以前した投稿でも書いたけれど、私が育った家はNHKのニュース以外TVがほとんどついていない家だった。
ラジオもない、CDもデッキを使わせてもらえないので、小学生の時は、その当時流行っている曲を聴く手段が存在しなかった。

ところがある日、当時、親が学研の雑誌(科学か学習のどちらか)を購読させてくれていて、その雑誌には毎号なんらかの付録がついてくるのだが、その雑誌の付録が手作りラジオだった。小学5年生くらいの時だったと思う。
手作りラジオと言っても、ハンダでパーツつけるとかではなくて、すでにできている回路にイヤフォンの導線とアンテナの導線を繋ぐだけの簡単な代物だった。
でも、それでも、イヤフォンからはラジオが聞こえた!!感動的だった。
私が生まれて初めて手に入れたメディアにアクセスできるアイテムだった。
そのラジオを手に入れたことで、私は当時流行っていた曲をラジオを介して聴けるようになった。ただ、いかんせん簡易ラジオであるため、TBSラジオとラジオ日本の二局しかまともに入ららず(東京23区内なのに)他のチャンネルはとても電波が悪かった。

でも、私はどうしても聞きたい番組があった。
それは毎週金曜日の22:00〜24:00に文化放送でやっていた『フライデースーパーカウントダウン50』通称『スパカン』である。
スパカンはその週のヒットチャートを50位から紹介してくれて、20位くらいからは曲もちゃんと流してくれる。今一番流行っている曲を確実に聴くことができる番組だった。
ただ、電波のほとんど入らない文化放送。そして当時の就寝時刻は21時だったので、22時も24時もバレるとまずい時間。
それでもどうしても聞きたかった私は、必死に文化放送の電波を部屋の中で探しながら聴いた。時にベットの頭の上の部分に立って、天井の方まで手を伸ばした姿勢で聴いた。たまに母親が寝ているかどうか確認しに二階に上がってくるので、その音を警戒しつつ耳をそばだたせて聞きながら聴いた。
スパカンはカウントダウン形式だったので、1位が流れるのは24時近く、眠気と格闘しながら聴いていた。本当に必死だった。
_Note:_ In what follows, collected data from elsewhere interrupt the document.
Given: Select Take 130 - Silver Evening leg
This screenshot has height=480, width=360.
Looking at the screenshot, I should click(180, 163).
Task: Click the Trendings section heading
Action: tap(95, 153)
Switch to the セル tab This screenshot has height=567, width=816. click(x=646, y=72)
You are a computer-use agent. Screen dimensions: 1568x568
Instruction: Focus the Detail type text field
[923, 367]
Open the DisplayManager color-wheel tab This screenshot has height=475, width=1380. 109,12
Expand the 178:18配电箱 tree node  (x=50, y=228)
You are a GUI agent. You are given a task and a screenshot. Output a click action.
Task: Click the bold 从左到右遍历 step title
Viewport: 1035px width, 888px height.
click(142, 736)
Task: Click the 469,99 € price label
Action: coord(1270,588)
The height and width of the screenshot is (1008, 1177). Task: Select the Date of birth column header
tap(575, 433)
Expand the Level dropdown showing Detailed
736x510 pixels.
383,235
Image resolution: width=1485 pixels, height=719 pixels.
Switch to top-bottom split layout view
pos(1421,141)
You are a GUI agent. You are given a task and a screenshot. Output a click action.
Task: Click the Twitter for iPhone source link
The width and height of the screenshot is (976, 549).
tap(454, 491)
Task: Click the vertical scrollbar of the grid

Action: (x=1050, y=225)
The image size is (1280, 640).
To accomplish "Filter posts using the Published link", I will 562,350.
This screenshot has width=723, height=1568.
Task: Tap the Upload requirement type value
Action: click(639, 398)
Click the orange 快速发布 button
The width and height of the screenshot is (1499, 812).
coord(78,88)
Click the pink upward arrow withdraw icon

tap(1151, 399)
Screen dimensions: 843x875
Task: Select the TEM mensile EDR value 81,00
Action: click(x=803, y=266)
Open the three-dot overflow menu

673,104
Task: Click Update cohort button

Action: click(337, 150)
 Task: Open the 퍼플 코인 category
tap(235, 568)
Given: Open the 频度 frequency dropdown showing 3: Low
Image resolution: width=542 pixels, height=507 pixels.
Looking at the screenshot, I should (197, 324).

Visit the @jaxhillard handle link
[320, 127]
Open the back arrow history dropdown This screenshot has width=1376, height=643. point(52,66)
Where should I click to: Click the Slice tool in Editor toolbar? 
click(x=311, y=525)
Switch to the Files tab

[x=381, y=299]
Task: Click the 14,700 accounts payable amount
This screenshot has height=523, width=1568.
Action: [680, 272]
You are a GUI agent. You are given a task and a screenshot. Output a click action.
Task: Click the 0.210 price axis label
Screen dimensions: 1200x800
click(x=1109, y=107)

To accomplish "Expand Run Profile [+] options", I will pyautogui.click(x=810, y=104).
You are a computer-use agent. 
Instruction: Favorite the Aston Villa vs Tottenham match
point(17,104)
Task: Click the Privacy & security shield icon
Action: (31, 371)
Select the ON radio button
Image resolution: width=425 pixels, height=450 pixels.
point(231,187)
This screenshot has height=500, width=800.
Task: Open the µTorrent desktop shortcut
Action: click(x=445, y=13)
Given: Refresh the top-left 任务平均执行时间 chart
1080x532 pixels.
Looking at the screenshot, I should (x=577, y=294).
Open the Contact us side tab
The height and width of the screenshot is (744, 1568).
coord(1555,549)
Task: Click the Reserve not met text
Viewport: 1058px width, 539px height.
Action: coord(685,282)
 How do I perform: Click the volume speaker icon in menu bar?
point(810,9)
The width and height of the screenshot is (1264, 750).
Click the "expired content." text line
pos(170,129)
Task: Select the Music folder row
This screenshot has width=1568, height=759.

電波を拾っても文化放送の音声は小さく、ノイズの向こうに微かに小さく聞こえるだけ、時に全く聞こえなくなることもあった。それでも毎週金曜日が楽しみで仕方がなかった。

その後中学に上がると、英語の教材を聞くためにラジカセを買ってもらえたので、もっといい音でラジオを聞けるようになった。

私は今40歳だけれど、私と同世代の人で、そんな思いをしてラジオを聴いていた人あまりいないだろうなぁと思う。(笑)
今はTVも見れるし、インターネットで好きなだけ動画が見れるけれど、あの不便さとワクワクが少し懐かしいなとも思う。